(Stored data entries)
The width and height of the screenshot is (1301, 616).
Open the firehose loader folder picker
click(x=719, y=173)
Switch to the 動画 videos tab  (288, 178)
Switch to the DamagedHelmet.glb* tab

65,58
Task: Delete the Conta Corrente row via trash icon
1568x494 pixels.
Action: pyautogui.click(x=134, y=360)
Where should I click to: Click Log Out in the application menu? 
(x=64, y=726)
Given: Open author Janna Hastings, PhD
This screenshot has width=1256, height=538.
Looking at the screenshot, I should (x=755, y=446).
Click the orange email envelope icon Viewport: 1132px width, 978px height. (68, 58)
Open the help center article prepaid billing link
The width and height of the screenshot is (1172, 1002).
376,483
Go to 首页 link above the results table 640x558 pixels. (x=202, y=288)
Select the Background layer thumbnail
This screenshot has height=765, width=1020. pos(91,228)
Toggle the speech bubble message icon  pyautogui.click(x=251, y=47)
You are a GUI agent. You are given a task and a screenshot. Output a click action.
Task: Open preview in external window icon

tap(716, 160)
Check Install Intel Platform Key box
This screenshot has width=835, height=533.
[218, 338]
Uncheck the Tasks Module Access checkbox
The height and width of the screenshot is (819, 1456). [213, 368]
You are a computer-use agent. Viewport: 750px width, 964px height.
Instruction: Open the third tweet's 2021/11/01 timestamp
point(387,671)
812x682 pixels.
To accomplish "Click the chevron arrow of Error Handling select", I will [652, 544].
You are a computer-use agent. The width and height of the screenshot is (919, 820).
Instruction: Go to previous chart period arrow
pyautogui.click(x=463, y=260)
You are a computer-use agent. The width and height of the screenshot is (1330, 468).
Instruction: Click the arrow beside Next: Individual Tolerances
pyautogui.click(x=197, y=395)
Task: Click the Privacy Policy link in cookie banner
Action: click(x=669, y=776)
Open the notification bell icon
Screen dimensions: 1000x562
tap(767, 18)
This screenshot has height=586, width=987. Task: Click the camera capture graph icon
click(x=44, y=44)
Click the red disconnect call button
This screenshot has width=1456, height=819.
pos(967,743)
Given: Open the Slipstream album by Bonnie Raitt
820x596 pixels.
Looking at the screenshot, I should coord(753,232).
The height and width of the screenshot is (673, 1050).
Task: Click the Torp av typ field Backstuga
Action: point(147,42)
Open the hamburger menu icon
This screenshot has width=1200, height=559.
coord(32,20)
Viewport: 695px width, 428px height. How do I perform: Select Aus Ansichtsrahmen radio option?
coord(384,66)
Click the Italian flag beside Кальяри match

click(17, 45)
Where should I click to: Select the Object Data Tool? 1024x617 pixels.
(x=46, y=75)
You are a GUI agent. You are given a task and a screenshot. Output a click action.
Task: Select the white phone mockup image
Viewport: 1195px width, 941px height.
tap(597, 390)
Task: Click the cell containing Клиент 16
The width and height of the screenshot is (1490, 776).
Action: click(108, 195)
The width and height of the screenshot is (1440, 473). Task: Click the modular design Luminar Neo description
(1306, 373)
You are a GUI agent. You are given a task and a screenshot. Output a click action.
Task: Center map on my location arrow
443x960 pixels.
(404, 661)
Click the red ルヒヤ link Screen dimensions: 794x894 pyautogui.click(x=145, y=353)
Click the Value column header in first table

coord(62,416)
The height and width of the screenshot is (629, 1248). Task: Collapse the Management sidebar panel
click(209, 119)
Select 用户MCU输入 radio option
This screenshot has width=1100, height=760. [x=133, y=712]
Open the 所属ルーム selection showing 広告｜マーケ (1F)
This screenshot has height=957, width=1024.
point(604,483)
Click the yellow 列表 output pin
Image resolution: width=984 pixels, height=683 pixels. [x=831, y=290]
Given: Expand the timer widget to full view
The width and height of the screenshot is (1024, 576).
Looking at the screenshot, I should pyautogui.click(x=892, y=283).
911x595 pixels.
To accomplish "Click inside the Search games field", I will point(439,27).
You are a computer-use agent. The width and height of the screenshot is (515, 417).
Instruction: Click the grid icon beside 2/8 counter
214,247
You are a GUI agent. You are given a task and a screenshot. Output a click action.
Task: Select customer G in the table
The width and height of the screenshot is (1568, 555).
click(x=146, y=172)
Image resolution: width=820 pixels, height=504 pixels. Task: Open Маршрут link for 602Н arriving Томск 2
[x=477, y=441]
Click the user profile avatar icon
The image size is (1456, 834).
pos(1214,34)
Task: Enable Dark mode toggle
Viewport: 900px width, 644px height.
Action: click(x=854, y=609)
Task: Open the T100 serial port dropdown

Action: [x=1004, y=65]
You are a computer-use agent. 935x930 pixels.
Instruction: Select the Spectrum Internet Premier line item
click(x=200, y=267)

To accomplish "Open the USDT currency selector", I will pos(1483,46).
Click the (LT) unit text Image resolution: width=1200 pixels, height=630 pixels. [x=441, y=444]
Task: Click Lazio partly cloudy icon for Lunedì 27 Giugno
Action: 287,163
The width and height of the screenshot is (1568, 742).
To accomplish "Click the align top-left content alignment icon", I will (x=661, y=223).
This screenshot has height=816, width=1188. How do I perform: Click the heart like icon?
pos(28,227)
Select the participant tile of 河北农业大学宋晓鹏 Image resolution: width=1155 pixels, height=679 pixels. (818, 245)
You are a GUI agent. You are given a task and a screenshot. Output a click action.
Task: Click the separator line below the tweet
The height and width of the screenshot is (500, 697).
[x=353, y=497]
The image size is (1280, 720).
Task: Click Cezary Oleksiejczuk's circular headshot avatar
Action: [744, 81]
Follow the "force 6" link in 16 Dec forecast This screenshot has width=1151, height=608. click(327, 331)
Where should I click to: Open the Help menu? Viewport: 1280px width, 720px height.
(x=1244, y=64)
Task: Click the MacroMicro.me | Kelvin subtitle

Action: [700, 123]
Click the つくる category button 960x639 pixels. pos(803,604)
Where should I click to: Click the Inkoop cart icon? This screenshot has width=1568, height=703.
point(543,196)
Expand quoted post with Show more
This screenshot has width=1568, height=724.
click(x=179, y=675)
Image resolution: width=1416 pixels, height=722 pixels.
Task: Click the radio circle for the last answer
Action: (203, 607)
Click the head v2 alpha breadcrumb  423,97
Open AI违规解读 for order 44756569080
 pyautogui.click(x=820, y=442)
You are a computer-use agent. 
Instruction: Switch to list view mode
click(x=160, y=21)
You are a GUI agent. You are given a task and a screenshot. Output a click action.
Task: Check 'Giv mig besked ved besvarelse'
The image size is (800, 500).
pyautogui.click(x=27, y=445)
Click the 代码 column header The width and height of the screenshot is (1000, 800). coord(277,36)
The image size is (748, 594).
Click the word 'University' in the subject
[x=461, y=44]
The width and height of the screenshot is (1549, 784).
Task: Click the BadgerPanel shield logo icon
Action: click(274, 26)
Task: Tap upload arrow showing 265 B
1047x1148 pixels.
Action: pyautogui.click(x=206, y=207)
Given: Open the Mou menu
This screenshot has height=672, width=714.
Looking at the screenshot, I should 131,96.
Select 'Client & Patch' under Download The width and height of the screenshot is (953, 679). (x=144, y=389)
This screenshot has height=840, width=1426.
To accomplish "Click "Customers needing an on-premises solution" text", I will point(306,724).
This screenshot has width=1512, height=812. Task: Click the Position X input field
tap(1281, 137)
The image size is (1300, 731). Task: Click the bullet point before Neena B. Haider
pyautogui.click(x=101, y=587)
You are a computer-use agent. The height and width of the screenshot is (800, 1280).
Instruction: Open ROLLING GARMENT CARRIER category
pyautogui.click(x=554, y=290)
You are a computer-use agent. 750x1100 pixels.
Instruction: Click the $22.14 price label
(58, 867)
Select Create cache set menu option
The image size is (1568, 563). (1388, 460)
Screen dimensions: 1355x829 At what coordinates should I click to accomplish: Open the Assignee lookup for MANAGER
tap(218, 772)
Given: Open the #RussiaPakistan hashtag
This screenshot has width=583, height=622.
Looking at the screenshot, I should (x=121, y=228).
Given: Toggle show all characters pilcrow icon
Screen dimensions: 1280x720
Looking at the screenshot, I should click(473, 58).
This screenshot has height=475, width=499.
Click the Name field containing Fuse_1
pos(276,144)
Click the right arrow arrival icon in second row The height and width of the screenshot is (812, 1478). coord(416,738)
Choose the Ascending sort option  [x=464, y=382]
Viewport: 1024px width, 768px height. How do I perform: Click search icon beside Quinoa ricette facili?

[Directions for this task] Copy the lines above exactly, from the very first through the one containing "is (919, 820).", and include no other line.

[Response to the exercise]
The width and height of the screenshot is (1301, 616).
Open the firehose loader folder picker
click(x=719, y=173)
Switch to the 動画 videos tab  (288, 178)
Switch to the DamagedHelmet.glb* tab

65,58
Task: Delete the Conta Corrente row via trash icon
1568x494 pixels.
Action: pyautogui.click(x=134, y=360)
Where should I click to: Click Log Out in the application menu? 
(x=64, y=726)
Given: Open author Janna Hastings, PhD
This screenshot has width=1256, height=538.
Looking at the screenshot, I should (x=755, y=446).
Click the orange email envelope icon Viewport: 1132px width, 978px height. (68, 58)
Open the help center article prepaid billing link
The width and height of the screenshot is (1172, 1002).
376,483
Go to 首页 link above the results table 640x558 pixels. (x=202, y=288)
Select the Background layer thumbnail
This screenshot has height=765, width=1020. pos(91,228)
Toggle the speech bubble message icon  pyautogui.click(x=251, y=47)
You are a GUI agent. You are given a task and a screenshot. Output a click action.
Task: Open preview in external window icon

tap(716, 160)
Check Install Intel Platform Key box
This screenshot has width=835, height=533.
[218, 338]
Uncheck the Tasks Module Access checkbox
The height and width of the screenshot is (819, 1456). [213, 368]
You are a computer-use agent. Viewport: 750px width, 964px height.
Instruction: Open the third tweet's 2021/11/01 timestamp
point(387,671)
812x682 pixels.
To accomplish "Click the chevron arrow of Error Handling select", I will [652, 544].
You are a computer-use agent. The width and height of the screenshot is (919, 820).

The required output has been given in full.